→ **What to produce**
Copy the entries from the line with "FAQ (57, 376)" to the line with "Accueil (273, 26)", keeping every line unchanged.

→ **Listed entries**
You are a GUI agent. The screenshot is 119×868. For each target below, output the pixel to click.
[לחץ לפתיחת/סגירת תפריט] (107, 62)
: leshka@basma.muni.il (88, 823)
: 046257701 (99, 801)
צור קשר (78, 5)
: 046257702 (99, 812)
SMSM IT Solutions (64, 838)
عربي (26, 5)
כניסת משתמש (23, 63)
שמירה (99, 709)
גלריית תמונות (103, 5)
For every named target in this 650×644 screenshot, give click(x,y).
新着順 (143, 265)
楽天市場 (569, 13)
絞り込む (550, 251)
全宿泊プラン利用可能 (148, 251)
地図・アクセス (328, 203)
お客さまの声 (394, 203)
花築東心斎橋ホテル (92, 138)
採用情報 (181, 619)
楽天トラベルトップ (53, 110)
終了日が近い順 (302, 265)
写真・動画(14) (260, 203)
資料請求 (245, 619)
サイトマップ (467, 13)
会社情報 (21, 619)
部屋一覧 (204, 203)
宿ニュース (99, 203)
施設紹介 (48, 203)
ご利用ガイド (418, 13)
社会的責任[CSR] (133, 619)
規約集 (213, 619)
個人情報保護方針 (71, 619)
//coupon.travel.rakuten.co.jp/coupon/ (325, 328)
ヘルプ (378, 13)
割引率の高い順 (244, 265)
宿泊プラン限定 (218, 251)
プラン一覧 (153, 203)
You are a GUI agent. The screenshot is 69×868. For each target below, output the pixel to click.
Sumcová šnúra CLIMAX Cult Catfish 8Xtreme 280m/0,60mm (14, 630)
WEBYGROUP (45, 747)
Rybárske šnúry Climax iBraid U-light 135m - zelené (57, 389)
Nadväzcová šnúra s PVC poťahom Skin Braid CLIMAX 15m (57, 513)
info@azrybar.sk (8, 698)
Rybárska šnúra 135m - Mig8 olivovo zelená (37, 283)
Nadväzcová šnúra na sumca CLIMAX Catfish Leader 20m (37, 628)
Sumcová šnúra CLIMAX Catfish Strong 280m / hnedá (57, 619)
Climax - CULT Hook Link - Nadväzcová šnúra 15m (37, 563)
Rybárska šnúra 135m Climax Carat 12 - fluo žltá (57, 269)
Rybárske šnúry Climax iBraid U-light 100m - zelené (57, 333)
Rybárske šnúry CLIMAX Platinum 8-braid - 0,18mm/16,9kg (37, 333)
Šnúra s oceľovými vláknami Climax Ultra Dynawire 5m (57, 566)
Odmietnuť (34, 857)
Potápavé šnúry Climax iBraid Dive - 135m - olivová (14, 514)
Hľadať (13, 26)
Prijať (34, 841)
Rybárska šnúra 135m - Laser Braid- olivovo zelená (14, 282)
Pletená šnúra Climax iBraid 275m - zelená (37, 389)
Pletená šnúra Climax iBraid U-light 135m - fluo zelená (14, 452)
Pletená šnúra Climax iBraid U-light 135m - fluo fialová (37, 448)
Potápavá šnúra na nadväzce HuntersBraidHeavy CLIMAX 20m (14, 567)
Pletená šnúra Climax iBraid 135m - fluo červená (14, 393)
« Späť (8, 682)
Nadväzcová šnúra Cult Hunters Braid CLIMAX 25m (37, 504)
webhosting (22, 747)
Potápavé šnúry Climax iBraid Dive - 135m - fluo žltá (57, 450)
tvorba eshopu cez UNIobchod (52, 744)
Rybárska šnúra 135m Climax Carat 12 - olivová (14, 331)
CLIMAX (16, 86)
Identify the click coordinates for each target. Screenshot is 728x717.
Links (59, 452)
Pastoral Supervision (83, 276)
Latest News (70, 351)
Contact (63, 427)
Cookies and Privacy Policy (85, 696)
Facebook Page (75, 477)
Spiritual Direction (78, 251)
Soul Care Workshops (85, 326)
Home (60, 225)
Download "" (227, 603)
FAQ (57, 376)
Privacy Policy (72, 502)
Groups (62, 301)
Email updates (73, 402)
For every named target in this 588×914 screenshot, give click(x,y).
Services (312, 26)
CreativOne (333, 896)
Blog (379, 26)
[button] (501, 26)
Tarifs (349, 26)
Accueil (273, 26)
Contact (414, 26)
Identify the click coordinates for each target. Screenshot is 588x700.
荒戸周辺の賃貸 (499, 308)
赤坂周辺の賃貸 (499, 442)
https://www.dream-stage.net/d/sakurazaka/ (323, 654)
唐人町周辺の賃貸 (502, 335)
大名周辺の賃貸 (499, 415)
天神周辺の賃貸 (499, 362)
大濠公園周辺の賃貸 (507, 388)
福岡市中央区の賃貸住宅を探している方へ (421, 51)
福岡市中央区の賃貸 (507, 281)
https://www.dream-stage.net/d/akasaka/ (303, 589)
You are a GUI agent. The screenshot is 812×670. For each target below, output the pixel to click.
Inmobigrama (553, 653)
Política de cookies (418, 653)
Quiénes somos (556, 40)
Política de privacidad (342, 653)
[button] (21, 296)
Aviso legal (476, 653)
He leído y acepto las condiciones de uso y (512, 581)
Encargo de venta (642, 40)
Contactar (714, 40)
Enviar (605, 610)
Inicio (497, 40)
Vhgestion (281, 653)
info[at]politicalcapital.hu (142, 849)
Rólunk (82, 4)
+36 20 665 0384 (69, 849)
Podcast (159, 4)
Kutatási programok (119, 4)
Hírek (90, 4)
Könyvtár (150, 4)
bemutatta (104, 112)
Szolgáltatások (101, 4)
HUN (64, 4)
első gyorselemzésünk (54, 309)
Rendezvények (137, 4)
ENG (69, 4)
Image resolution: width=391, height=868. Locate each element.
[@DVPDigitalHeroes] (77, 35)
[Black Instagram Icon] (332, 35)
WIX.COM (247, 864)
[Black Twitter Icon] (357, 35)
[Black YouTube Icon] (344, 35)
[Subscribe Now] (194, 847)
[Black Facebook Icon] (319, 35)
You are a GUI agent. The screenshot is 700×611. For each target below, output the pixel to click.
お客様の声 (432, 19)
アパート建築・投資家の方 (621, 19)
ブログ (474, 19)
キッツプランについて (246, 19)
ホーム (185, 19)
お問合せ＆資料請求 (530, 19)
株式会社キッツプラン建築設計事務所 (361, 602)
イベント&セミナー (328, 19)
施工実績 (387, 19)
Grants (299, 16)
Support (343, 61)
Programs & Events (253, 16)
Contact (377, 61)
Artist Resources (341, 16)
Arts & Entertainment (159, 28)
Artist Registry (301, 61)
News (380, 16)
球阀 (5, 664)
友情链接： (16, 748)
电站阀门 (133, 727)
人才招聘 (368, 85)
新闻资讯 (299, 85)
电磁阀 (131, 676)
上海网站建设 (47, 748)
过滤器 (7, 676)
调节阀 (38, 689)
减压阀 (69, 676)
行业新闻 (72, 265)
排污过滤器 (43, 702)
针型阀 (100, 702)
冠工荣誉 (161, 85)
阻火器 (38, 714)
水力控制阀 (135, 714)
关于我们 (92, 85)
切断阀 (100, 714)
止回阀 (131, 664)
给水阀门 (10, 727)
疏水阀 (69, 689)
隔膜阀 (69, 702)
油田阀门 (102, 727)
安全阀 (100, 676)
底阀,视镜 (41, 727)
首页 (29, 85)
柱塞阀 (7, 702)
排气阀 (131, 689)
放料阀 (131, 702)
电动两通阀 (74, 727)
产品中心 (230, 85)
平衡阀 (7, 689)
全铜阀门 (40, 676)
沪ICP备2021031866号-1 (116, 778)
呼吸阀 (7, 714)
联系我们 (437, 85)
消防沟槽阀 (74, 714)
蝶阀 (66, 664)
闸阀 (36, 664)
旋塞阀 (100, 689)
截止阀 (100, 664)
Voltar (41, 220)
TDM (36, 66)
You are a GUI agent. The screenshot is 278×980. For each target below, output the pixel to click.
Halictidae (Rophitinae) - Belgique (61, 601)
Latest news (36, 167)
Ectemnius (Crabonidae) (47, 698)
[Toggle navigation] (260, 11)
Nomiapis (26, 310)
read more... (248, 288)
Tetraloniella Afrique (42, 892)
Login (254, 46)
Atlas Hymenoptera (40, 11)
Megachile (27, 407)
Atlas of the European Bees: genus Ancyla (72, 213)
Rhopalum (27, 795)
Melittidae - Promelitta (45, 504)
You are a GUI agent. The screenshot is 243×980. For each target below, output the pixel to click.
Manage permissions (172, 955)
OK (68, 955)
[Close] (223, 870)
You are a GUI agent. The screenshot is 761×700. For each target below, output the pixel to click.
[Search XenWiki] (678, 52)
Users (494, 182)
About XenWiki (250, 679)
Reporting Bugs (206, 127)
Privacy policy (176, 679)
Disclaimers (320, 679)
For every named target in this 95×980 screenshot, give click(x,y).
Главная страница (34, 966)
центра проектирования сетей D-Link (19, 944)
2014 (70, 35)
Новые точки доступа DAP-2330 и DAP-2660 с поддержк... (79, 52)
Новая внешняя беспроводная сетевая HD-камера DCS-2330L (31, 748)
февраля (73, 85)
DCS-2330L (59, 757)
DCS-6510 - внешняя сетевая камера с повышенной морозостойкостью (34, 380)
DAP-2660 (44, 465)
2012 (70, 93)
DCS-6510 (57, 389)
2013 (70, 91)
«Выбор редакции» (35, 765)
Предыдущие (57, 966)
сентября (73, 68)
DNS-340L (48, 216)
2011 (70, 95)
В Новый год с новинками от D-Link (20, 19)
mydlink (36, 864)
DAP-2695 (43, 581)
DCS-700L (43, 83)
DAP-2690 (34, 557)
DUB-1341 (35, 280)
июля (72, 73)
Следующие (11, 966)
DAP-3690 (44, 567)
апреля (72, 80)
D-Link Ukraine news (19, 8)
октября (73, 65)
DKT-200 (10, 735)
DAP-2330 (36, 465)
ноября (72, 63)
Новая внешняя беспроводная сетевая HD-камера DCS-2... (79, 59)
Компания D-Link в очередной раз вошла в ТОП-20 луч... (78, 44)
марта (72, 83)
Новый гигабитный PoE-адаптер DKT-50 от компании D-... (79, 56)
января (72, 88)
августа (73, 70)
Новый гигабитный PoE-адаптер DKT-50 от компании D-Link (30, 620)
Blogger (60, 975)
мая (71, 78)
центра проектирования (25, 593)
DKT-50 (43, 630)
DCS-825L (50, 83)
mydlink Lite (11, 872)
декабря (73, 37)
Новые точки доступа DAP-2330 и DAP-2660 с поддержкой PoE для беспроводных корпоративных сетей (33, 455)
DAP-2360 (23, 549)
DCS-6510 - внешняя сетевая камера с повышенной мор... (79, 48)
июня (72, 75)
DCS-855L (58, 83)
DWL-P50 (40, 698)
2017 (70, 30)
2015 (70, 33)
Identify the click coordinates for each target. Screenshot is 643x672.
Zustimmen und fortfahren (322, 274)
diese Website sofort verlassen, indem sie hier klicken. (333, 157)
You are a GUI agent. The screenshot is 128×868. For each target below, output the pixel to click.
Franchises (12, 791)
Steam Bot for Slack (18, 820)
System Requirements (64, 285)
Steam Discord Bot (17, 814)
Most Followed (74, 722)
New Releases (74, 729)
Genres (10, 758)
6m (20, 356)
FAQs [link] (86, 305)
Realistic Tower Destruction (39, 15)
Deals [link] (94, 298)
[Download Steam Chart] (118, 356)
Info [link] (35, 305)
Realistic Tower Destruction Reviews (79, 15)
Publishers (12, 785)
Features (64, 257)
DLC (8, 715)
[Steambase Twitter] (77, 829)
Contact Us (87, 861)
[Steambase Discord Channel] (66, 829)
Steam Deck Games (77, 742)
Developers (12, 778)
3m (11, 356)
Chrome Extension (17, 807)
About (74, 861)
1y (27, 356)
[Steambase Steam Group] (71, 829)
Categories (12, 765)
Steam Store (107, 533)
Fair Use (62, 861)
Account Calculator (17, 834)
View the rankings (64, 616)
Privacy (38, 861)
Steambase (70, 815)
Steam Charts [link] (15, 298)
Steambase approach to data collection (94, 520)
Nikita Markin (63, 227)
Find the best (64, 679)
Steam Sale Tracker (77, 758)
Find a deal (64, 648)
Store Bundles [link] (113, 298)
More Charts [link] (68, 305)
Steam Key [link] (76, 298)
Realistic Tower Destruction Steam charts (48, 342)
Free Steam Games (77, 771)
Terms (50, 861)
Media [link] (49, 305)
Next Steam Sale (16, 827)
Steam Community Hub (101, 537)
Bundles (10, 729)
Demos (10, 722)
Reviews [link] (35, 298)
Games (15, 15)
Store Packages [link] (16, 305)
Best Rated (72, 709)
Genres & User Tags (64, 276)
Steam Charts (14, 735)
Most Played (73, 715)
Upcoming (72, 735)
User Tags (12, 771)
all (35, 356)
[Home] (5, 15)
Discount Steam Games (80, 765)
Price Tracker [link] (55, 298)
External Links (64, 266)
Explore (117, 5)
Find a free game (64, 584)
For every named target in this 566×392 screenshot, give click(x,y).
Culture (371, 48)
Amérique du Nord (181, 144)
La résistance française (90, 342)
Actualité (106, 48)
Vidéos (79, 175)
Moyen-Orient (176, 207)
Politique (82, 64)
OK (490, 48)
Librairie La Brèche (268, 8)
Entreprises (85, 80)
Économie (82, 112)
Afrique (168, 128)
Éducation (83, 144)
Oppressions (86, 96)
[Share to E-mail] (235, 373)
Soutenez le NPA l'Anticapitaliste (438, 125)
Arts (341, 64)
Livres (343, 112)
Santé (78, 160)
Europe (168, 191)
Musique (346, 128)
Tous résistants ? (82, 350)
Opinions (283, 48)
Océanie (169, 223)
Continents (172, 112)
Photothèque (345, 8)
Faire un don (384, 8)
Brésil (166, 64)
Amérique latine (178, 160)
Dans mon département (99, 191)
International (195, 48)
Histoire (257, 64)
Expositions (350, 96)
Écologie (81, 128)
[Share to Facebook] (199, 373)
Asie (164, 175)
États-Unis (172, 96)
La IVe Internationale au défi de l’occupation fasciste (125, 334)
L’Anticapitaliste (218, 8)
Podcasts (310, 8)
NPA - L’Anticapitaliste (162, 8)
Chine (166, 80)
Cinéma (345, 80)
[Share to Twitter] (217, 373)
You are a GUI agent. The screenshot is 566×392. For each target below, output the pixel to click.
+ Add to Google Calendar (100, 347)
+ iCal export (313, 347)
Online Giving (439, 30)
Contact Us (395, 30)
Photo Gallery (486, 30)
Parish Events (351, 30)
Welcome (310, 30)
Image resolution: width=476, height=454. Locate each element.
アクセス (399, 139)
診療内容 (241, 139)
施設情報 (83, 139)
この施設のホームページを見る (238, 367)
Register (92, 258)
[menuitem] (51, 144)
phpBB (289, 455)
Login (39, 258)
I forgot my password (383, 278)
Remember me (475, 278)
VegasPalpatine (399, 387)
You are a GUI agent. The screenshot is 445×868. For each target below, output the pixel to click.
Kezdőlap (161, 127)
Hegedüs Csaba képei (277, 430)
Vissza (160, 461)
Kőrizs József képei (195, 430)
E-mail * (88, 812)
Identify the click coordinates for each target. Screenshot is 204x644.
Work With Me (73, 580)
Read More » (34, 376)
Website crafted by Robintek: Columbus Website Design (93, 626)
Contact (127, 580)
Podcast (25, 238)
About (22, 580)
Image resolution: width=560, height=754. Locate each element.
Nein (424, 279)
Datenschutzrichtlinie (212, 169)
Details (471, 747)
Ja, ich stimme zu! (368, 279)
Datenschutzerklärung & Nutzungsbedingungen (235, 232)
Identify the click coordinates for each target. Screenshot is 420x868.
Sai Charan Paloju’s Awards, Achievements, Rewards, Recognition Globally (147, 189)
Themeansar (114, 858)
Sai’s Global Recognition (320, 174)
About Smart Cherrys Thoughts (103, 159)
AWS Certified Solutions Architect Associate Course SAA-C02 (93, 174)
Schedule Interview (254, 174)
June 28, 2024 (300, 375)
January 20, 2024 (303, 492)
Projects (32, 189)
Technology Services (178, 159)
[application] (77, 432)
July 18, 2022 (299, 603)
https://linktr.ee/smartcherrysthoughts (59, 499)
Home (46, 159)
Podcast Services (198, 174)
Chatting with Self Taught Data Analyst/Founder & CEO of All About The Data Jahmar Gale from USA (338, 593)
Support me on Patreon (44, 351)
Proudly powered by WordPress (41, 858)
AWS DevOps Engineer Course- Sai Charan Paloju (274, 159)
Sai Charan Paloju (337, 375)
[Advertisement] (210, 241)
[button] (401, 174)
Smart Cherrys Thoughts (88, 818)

→ **Exercise response**
FAQ (57, 376)
Privacy Policy (72, 502)
Groups (62, 301)
Email updates (73, 402)
For every named target in this 588×914 screenshot, give click(x,y).
Services (312, 26)
CreativOne (333, 896)
Blog (379, 26)
[button] (501, 26)
Tarifs (349, 26)
Accueil (273, 26)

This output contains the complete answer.